### TASK GOAL
The entries that follow need to be returned without any alteration.

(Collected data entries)
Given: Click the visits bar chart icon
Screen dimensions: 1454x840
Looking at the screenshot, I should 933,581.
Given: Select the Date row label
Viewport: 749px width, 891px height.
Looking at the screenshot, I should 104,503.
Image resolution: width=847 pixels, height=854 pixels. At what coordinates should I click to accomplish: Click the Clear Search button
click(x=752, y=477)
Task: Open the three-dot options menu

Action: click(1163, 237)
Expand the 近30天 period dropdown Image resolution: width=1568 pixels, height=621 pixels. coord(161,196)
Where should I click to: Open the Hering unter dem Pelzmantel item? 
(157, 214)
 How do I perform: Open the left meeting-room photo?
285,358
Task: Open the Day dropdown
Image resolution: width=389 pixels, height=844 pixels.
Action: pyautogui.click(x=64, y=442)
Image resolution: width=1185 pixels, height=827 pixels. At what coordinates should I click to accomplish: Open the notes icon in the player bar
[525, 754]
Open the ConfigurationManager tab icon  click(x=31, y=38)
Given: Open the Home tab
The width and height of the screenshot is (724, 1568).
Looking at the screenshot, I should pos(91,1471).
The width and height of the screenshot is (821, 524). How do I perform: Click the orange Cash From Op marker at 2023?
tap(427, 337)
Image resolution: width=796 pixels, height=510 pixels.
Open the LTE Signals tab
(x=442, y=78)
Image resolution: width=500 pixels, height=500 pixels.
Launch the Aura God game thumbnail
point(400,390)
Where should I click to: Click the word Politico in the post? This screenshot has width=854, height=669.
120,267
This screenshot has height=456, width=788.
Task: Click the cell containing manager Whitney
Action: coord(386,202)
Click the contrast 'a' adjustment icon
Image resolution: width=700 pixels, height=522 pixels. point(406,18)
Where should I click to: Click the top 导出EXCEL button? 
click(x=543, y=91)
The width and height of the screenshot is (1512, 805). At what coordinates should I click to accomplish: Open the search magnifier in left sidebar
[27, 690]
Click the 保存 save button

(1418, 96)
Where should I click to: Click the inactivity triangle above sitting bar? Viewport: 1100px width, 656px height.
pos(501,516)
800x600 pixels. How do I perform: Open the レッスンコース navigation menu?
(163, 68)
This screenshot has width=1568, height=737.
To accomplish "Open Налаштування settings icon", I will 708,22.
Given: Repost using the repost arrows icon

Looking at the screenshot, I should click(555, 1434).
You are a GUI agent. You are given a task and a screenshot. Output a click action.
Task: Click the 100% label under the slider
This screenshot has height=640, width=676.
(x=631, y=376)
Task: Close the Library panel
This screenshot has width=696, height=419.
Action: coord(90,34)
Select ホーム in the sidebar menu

### YOUR RESPONSE
Given: Click the visits bar chart icon
Screen dimensions: 1454x840
Looking at the screenshot, I should 933,581.
Given: Select the Date row label
Viewport: 749px width, 891px height.
Looking at the screenshot, I should 104,503.
Image resolution: width=847 pixels, height=854 pixels. At what coordinates should I click to accomplish: Click the Clear Search button
click(x=752, y=477)
Task: Open the three-dot options menu

Action: click(1163, 237)
Expand the 近30天 period dropdown Image resolution: width=1568 pixels, height=621 pixels. coord(161,196)
Where should I click to: Open the Hering unter dem Pelzmantel item? 
(157, 214)
 How do I perform: Open the left meeting-room photo?
285,358
Task: Open the Day dropdown
Image resolution: width=389 pixels, height=844 pixels.
Action: pyautogui.click(x=64, y=442)
Image resolution: width=1185 pixels, height=827 pixels. At what coordinates should I click to accomplish: Open the notes icon in the player bar
[525, 754]
Open the ConfigurationManager tab icon  click(x=31, y=38)
Given: Open the Home tab
The width and height of the screenshot is (724, 1568).
Looking at the screenshot, I should pos(91,1471).
The width and height of the screenshot is (821, 524). How do I perform: Click the orange Cash From Op marker at 2023?
tap(427, 337)
Image resolution: width=796 pixels, height=510 pixels.
Open the LTE Signals tab
(x=442, y=78)
Image resolution: width=500 pixels, height=500 pixels.
Launch the Aura God game thumbnail
point(400,390)
Where should I click to: Click the word Politico in the post? This screenshot has width=854, height=669.
120,267
This screenshot has height=456, width=788.
Task: Click the cell containing manager Whitney
Action: coord(386,202)
Click the contrast 'a' adjustment icon
Image resolution: width=700 pixels, height=522 pixels. point(406,18)
Where should I click to: Click the top 导出EXCEL button? 
click(x=543, y=91)
The width and height of the screenshot is (1512, 805). At what coordinates should I click to accomplish: Open the search magnifier in left sidebar
[27, 690]
Click the 保存 save button

(1418, 96)
Where should I click to: Click the inactivity triangle above sitting bar? Viewport: 1100px width, 656px height.
pos(501,516)
800x600 pixels. How do I perform: Open the レッスンコース navigation menu?
(163, 68)
This screenshot has width=1568, height=737.
To accomplish "Open Налаштування settings icon", I will 708,22.
Given: Repost using the repost arrows icon

Looking at the screenshot, I should click(555, 1434).
You are a GUI agent. You are given a task and a screenshot. Output a click action.
Task: Click the 100% label under the slider
This screenshot has height=640, width=676.
(x=631, y=376)
Task: Close the Library panel
This screenshot has width=696, height=419.
Action: coord(90,34)
Select ホーム in the sidebar menu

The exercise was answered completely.